Decía que Nolan vuelve a utilizar el tiempo en la construcción de la trama de esta película. Son tres las perspectivas y las líneas temporales que se utilizan en el tiempo: el espigón de Dunkerque, en el que transcurre la acción “en tierra” y que se dilata durante una semana; “en el mar”, con el viaje de un barco desde Inglaterra a las playas de Dunkerque para colaborar en la evacuación, y que transcurre en un día; y “en el aire”, con la labor de dos aviones británicos que luchan contra los enemigos alemanes en el plazo de una hora.
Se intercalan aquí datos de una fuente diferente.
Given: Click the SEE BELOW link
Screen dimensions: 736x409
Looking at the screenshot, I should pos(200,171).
Las tres perspectivas se “mezclan” en una trama no lineal, de modo que percibimos puntos de vista diferentes pero de hecho muy similares, con el miedo como variable común. El miedo a la muerte, a quedar mutilados, a ahogarse en el mar, a quedar encerrados en el interior de un barco… a no regresar a casa, que es lo que desean los cientos de miles de soldados que durante aquellos días quedaron atrapados en Dunkerque. Nolan, del mismo modo que con el tiempo, va de lo general a lo particular y muestra en punto de vista de algunos soldados en las playas (interpretados por autores poco conocidos como Fion Whitehead, o incluso noveles como el ex miembro de la banda One Direction, Harry Styles), de algunos oficiales (Kenneth Branagh, James D’Arcy) en los muelles, de un padre (Mark Rylance), su hijo y un amigo de este, de soldados cobardes (Cillian Murphy) o de pilotos que luchan en los aires para evitar que el enemigo siga bombardeando sobre las playas o los barcos aliados (Tom Hardy, Jack Lowden).
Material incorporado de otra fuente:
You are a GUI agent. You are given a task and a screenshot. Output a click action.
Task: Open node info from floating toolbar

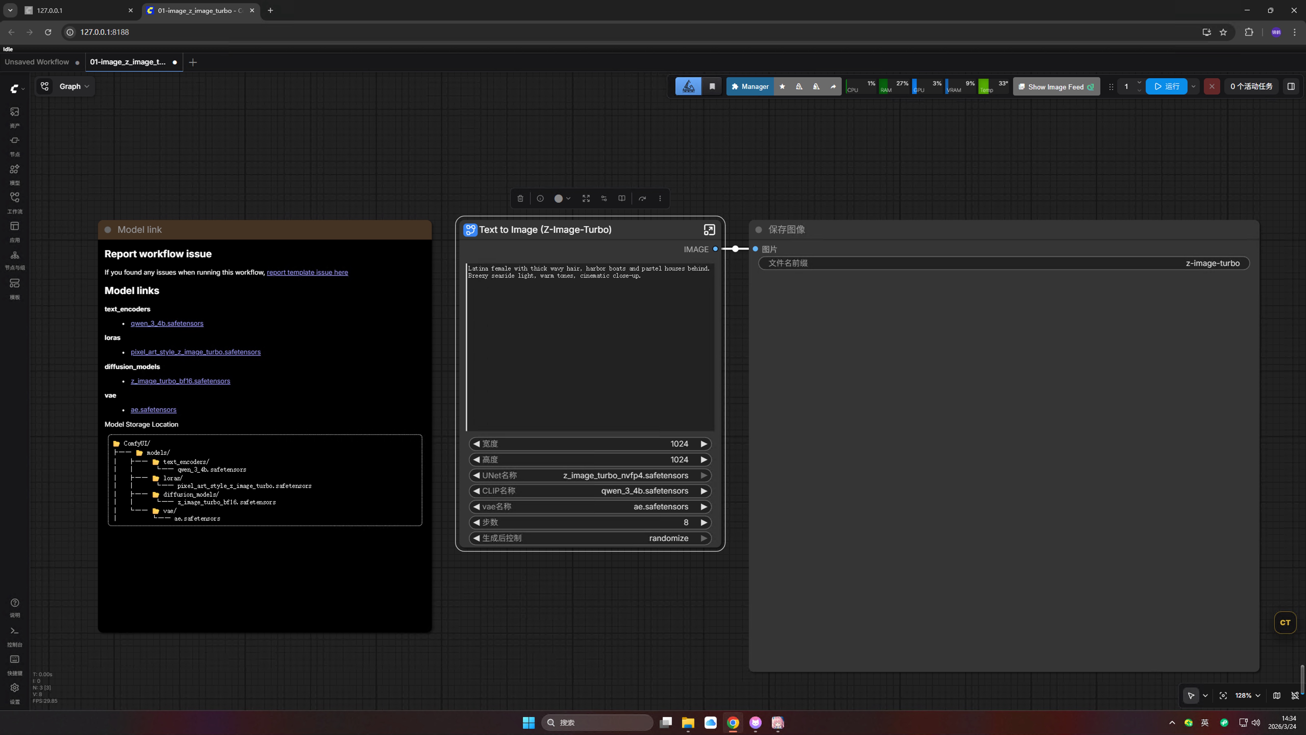tap(540, 198)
Pero lo importante de la película está en la simplicidad argumental con la que se maneja Nolan, dejando de lado las tramas más complejas de cintas anteriores. El director británico se desnuda de todo alarde “metafísico” y consigue, con muy poco bagaje dramático, contarnos mucho. La imagen es protagonista absoluta en esta cinta, en la que los diálogos son comedidos (casi se diría que solamente los justos y necesarios); las miradas tienen más entidad que las palabras: la derrota, la vergüenza, el miedo, el alivio, el dolor… se percibe en los ojos de los personajes (especialmente en el caso del piloto que encarna Hardy, al que “otra vez” volvemos a reconocer bajo una “máscara”), y un tácito gesto en el rostro es suficiente para decirnos muchas cosas. Las necesarias, las que de verdad cuentan. Porque además este filme transpira verdad en cada poro de su piel. Sólo en la parte final esa piel se erizará con la emoción que la lectura de un buen discurso es capaz de provocar.
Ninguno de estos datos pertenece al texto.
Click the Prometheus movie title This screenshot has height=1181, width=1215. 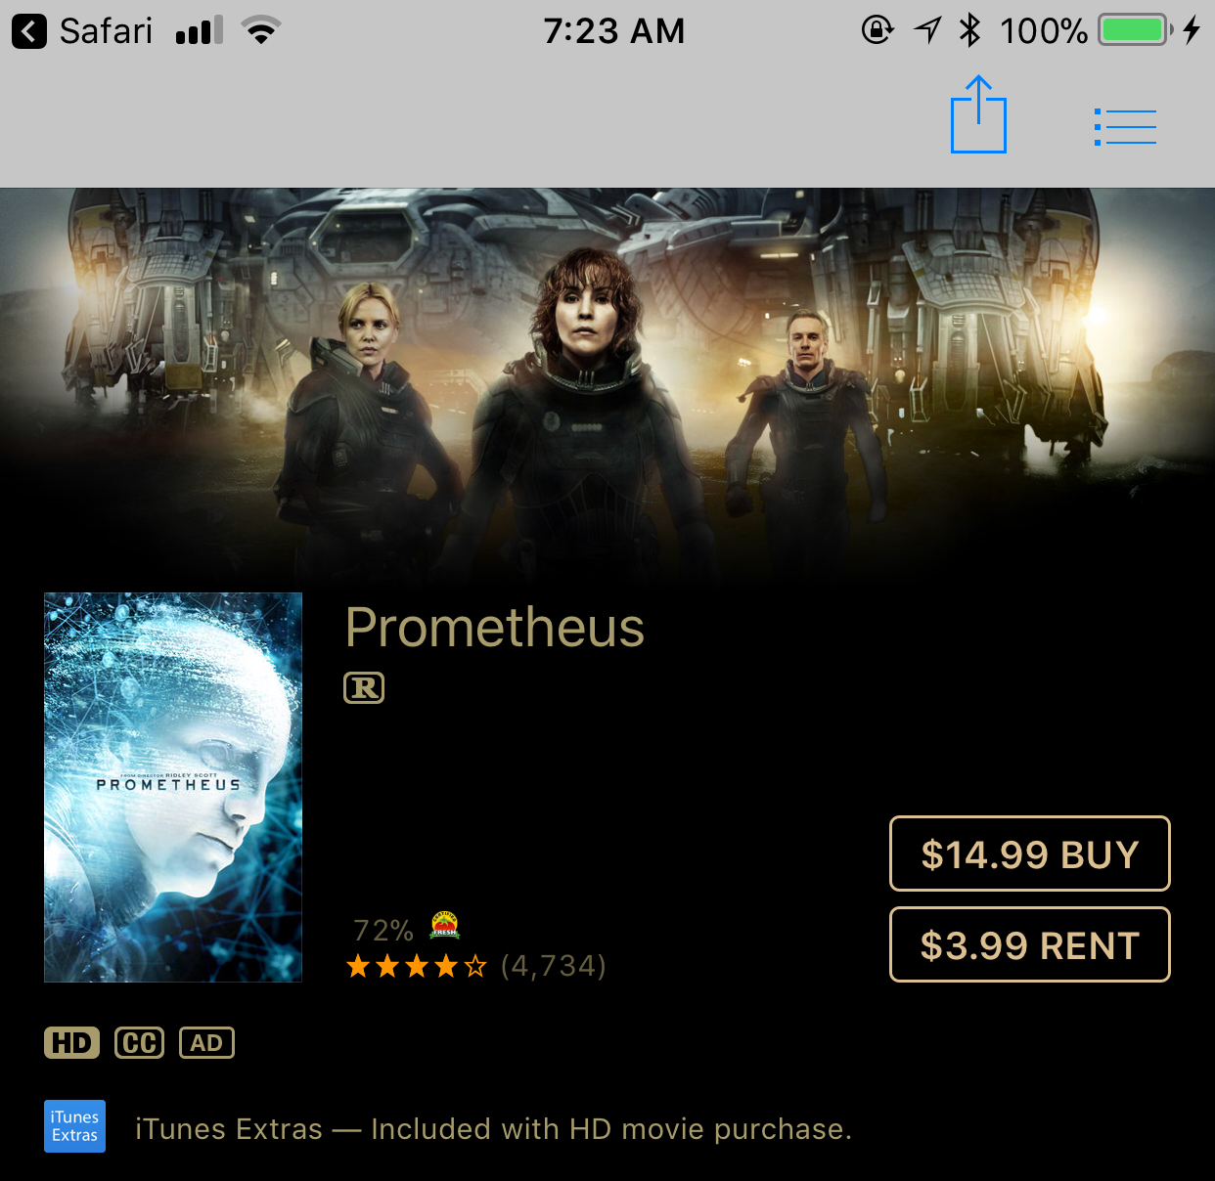(495, 627)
Película eminentemente epidérmica en todo su metraje –un metraje muy contenido para ser un filme de Nolan: poco más de 100 minutos, que incluso se antojan pocos–, Dunkerque es una recreación muy personal de aquellos hechos, desde luego muy parcial (en un sentido positivo) en su enfoque, y con un acompañamiento ideal a la parquedad de las palabras: la música de Hans Zimmer, que a modo de variaciones de un tema (en este caso homenaje a Elgar), nos envuelve, y a ratos incomoda, a lo largo de este angustioso retorno a casa.